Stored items
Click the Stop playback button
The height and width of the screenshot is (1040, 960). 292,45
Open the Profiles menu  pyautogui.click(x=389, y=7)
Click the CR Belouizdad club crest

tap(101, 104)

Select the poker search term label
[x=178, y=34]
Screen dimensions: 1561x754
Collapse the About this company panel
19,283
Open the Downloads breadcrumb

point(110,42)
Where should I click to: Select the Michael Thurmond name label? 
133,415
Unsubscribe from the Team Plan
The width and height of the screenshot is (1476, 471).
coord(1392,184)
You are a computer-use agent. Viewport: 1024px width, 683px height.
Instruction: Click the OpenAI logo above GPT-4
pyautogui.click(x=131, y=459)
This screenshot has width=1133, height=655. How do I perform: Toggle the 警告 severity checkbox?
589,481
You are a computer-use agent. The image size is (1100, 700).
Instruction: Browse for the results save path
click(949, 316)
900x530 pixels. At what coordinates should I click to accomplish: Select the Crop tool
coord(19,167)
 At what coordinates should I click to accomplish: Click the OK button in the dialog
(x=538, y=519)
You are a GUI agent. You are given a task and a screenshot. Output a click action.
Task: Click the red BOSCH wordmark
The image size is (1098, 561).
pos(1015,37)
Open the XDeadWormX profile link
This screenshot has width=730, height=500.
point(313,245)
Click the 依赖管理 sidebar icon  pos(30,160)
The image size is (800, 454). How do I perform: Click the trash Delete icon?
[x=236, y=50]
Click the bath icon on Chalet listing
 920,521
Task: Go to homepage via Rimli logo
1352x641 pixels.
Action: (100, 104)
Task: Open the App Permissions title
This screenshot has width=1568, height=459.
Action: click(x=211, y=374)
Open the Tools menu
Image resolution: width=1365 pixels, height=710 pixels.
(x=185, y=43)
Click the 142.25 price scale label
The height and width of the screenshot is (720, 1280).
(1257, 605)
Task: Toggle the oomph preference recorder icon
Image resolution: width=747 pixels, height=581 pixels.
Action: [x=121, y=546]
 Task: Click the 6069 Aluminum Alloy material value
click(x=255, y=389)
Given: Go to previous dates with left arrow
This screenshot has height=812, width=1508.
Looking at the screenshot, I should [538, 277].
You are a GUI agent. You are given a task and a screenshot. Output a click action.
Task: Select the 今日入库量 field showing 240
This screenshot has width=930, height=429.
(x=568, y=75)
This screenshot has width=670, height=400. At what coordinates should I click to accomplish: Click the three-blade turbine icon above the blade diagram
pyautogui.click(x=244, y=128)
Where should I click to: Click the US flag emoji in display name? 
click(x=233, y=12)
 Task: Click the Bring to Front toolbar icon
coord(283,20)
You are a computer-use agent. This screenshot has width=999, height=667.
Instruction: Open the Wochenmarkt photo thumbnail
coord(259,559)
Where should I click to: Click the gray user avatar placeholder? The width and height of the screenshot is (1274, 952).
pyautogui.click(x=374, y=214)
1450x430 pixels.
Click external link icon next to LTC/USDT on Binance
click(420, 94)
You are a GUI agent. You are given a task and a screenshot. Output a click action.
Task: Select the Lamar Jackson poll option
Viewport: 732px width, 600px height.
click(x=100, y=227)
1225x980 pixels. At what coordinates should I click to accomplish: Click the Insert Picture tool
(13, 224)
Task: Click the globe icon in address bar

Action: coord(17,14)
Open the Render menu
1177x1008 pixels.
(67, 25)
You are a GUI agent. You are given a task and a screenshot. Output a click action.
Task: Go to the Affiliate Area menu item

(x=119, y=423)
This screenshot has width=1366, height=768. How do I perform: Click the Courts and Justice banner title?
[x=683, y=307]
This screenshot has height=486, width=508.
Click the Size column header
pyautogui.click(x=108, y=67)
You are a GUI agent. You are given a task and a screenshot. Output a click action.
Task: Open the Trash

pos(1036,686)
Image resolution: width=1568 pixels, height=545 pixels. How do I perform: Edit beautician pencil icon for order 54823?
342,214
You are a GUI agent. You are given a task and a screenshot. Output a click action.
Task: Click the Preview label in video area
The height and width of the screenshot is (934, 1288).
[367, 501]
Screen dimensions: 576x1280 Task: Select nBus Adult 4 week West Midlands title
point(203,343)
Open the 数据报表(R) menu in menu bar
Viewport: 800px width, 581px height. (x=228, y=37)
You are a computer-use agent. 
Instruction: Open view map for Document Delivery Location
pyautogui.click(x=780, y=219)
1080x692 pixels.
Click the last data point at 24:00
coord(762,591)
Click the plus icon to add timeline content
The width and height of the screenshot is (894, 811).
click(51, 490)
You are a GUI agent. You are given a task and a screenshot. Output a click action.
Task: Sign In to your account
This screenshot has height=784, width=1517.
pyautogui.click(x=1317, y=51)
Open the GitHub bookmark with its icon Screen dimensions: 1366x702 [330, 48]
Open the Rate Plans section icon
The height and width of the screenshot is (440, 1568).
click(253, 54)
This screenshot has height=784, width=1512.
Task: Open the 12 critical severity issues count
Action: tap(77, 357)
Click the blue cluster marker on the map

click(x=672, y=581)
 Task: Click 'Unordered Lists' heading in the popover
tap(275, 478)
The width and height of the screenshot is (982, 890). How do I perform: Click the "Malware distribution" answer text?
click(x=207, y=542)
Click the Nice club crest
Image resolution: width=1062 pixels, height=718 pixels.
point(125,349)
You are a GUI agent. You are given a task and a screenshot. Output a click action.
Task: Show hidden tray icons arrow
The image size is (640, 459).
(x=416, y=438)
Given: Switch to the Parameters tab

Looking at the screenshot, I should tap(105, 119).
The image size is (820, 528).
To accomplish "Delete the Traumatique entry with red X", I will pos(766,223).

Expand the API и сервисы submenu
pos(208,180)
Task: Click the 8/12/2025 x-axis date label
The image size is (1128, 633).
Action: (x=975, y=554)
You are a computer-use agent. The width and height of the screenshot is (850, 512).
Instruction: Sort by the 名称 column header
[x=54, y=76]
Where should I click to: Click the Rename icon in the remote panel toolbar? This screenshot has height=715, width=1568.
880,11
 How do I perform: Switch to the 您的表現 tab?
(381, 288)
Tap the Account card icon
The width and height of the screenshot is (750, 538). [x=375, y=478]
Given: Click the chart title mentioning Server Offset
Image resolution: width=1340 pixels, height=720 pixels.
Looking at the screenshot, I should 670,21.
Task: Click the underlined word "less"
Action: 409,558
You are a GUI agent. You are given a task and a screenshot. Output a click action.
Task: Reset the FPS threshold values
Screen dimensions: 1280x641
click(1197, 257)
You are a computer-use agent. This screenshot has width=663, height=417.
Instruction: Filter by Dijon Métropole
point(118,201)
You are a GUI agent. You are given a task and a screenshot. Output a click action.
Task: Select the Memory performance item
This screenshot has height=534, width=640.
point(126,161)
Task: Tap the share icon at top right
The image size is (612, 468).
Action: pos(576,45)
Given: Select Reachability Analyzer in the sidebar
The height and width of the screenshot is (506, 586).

What you need to do
Every record needs to be reproduced exactly, with none skipped.

Response box
Click the Stop playback button
The height and width of the screenshot is (1040, 960). 292,45
Open the Profiles menu  pyautogui.click(x=389, y=7)
Click the CR Belouizdad club crest

tap(101, 104)

Select the poker search term label
[x=178, y=34]
Screen dimensions: 1561x754
Collapse the About this company panel
19,283
Open the Downloads breadcrumb

point(110,42)
Where should I click to: Select the Michael Thurmond name label? 
133,415
Unsubscribe from the Team Plan
The width and height of the screenshot is (1476, 471).
coord(1392,184)
You are a computer-use agent. Viewport: 1024px width, 683px height.
Instruction: Click the OpenAI logo above GPT-4
pyautogui.click(x=131, y=459)
This screenshot has width=1133, height=655. How do I perform: Toggle the 警告 severity checkbox?
589,481
You are a computer-use agent. The image size is (1100, 700).
Instruction: Browse for the results save path
click(949, 316)
900x530 pixels. At what coordinates should I click to accomplish: Select the Crop tool
coord(19,167)
 At what coordinates should I click to accomplish: Click the OK button in the dialog
(x=538, y=519)
You are a GUI agent. You are given a task and a screenshot. Output a click action.
Task: Click the red BOSCH wordmark
The image size is (1098, 561).
pos(1015,37)
Open the XDeadWormX profile link
This screenshot has width=730, height=500.
point(313,245)
Click the 依赖管理 sidebar icon  pos(30,160)
The image size is (800, 454). How do I perform: Click the trash Delete icon?
[x=236, y=50]
Click the bath icon on Chalet listing
 920,521
Task: Go to homepage via Rimli logo
1352x641 pixels.
Action: (100, 104)
Task: Open the App Permissions title
This screenshot has width=1568, height=459.
Action: click(x=211, y=374)
Open the Tools menu
Image resolution: width=1365 pixels, height=710 pixels.
(x=185, y=43)
Click the 142.25 price scale label
The height and width of the screenshot is (720, 1280).
(1257, 605)
Task: Toggle the oomph preference recorder icon
Image resolution: width=747 pixels, height=581 pixels.
Action: [x=121, y=546]
 Task: Click the 6069 Aluminum Alloy material value
click(x=255, y=389)
Given: Go to previous dates with left arrow
This screenshot has height=812, width=1508.
Looking at the screenshot, I should [538, 277].
You are a GUI agent. You are given a task and a screenshot. Output a click action.
Task: Select the 今日入库量 field showing 240
This screenshot has width=930, height=429.
(x=568, y=75)
This screenshot has width=670, height=400. At what coordinates should I click to accomplish: Click the three-blade turbine icon above the blade diagram
pyautogui.click(x=244, y=128)
Where should I click to: Click the US flag emoji in display name? 
click(x=233, y=12)
 Task: Click the Bring to Front toolbar icon
coord(283,20)
You are a computer-use agent. This screenshot has width=999, height=667.
Instruction: Open the Wochenmarkt photo thumbnail
coord(259,559)
Where should I click to: Click the gray user avatar placeholder? The width and height of the screenshot is (1274, 952).
pyautogui.click(x=374, y=214)
1450x430 pixels.
Click external link icon next to LTC/USDT on Binance
click(420, 94)
You are a GUI agent. You are given a task and a screenshot. Output a click action.
Task: Select the Lamar Jackson poll option
Viewport: 732px width, 600px height.
click(x=100, y=227)
1225x980 pixels. At what coordinates should I click to accomplish: Click the Insert Picture tool
(13, 224)
Task: Click the globe icon in address bar

Action: coord(17,14)
Open the Render menu
1177x1008 pixels.
(67, 25)
You are a GUI agent. You are given a task and a screenshot. Output a click action.
Task: Go to the Affiliate Area menu item

(x=119, y=423)
This screenshot has width=1366, height=768. How do I perform: Click the Courts and Justice banner title?
[x=683, y=307]
This screenshot has height=486, width=508.
Click the Size column header
pyautogui.click(x=108, y=67)
You are a GUI agent. You are given a task and a screenshot. Output a click action.
Task: Open the Trash

pos(1036,686)
Image resolution: width=1568 pixels, height=545 pixels. How do I perform: Edit beautician pencil icon for order 54823?
342,214
You are a GUI agent. You are given a task and a screenshot. Output a click action.
Task: Click the Preview label in video area
The height and width of the screenshot is (934, 1288).
[367, 501]
Screen dimensions: 576x1280 Task: Select nBus Adult 4 week West Midlands title
point(203,343)
Open the 数据报表(R) menu in menu bar
Viewport: 800px width, 581px height. (x=228, y=37)
You are a computer-use agent. 
Instruction: Open view map for Document Delivery Location
pyautogui.click(x=780, y=219)
1080x692 pixels.
Click the last data point at 24:00
coord(762,591)
Click the plus icon to add timeline content
The width and height of the screenshot is (894, 811).
click(51, 490)
You are a GUI agent. You are given a task and a screenshot. Output a click action.
Task: Sign In to your account
This screenshot has height=784, width=1517.
pyautogui.click(x=1317, y=51)
Open the GitHub bookmark with its icon Screen dimensions: 1366x702 [330, 48]
Open the Rate Plans section icon
The height and width of the screenshot is (440, 1568).
click(253, 54)
This screenshot has height=784, width=1512.
Task: Open the 12 critical severity issues count
Action: tap(77, 357)
Click the blue cluster marker on the map

click(x=672, y=581)
 Task: Click 'Unordered Lists' heading in the popover
tap(275, 478)
The width and height of the screenshot is (982, 890). How do I perform: Click the "Malware distribution" answer text?
click(x=207, y=542)
Click the Nice club crest
Image resolution: width=1062 pixels, height=718 pixels.
point(125,349)
You are a GUI agent. You are given a task and a screenshot. Output a click action.
Task: Show hidden tray icons arrow
The image size is (640, 459).
(x=416, y=438)
Given: Switch to the Parameters tab

Looking at the screenshot, I should tap(105, 119).
The image size is (820, 528).
To accomplish "Delete the Traumatique entry with red X", I will pos(766,223).

Expand the API и сервисы submenu
pos(208,180)
Task: Click the 8/12/2025 x-axis date label
The image size is (1128, 633).
Action: (x=975, y=554)
You are a computer-use agent. The width and height of the screenshot is (850, 512).
Instruction: Sort by the 名称 column header
[x=54, y=76]
Where should I click to: Click the Rename icon in the remote panel toolbar? This screenshot has height=715, width=1568.
880,11
 How do I perform: Switch to the 您的表現 tab?
(381, 288)
Tap the Account card icon
The width and height of the screenshot is (750, 538). [x=375, y=478]
Given: Click the chart title mentioning Server Offset
Image resolution: width=1340 pixels, height=720 pixels.
Looking at the screenshot, I should 670,21.
Task: Click the underlined word "less"
Action: 409,558
You are a GUI agent. You are given a task and a screenshot. Output a click action.
Task: Reset the FPS threshold values
Screen dimensions: 1280x641
click(1197, 257)
You are a computer-use agent. This screenshot has width=663, height=417.
Instruction: Filter by Dijon Métropole
point(118,201)
You are a GUI agent. You are given a task and a screenshot. Output a click action.
Task: Select the Memory performance item
This screenshot has height=534, width=640.
point(126,161)
Task: Tap the share icon at top right
The image size is (612, 468).
Action: pos(576,45)
Given: Select Reachability Analyzer in the sidebar
The height and width of the screenshot is (506, 586).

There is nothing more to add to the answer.